Berbagai pertanyaan dijawab secara sistematis oleh ketiga anggota DPRD Kab. Bandung itu. Mereka bahkan menjelaskan jumlah besaran gaji atau tunjangan yang diterima setiap bulan yang nilainya mencapai Rp 10,3 juta dalam bentuk tunjangan sarana serta uang tunai.

Mereka juga mengajak seluruh siswa di sekolah itu untuk menyampaikan aspirasinya langsung ke gedung DPRD Kab. Bandung di Soreang. Jika tak bisa datang ke Soreang, ketiga anggota DPRD ini juga menerima masukan melalui blog mereka di internet.

Najib mengaku tidak menyangka, ternyata para pelajar memiliki kesadaran yang sangat tinggi terhadap hak dan kewajiban mereka sebagai warga negara. Dipilihnya sekolah sebagai tempat untuk menyerap aspirasi warga selama masa reses, menurut dia, cukup efektif karena selama ini suara pelajar tak pernah terakomodasi pemerintah. Ketiga anggota DPRD itu kemudian sepakat untuk menjadwalkan pertemuan dengan pelajar setiap kali masa reses.

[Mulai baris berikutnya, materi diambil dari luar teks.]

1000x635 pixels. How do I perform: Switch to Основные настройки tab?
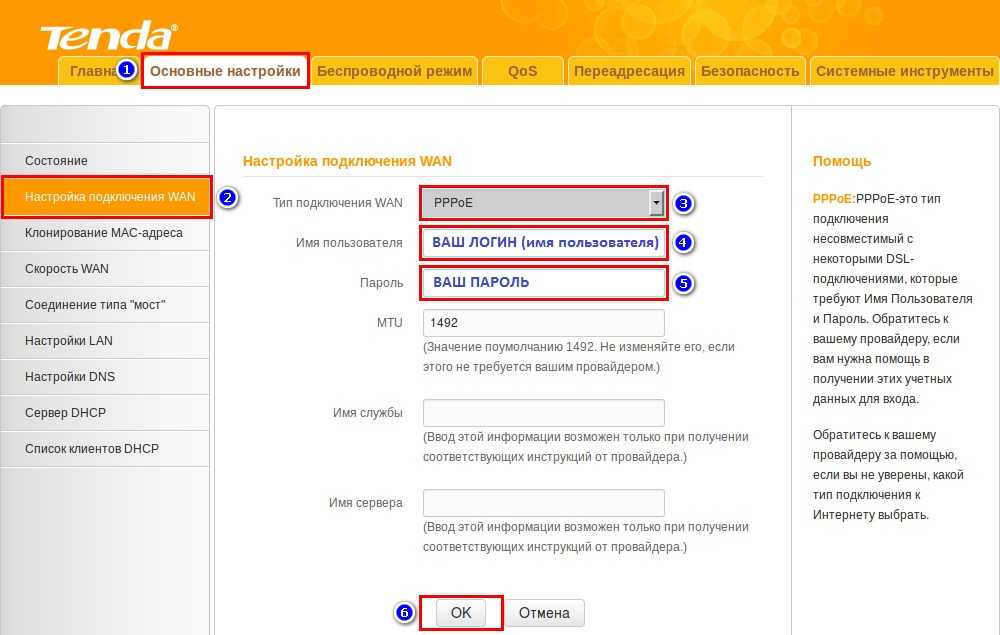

Baik Najib maupun Radithya mengaku sempat gugup menghadapi para pelajar ini. Mereka bahkan mengaku keteteran oleh berbagai pertanyaan kritis dari siswa. "Kalau konstituen kita di parpol, mana berani mereka menanyakan secara gamblang gaji yang diterima kita di dewan? Saya bangga karena pelajar justru lebih terbuka dalam menyampaikan asirasinya," kata Radithya.

Ia memuji antusiasme para pelajar. Itu menggambarkan bahwa ratusan generasi muda ini memiliki mimpi terhadap kemajuan Kab. Bandung.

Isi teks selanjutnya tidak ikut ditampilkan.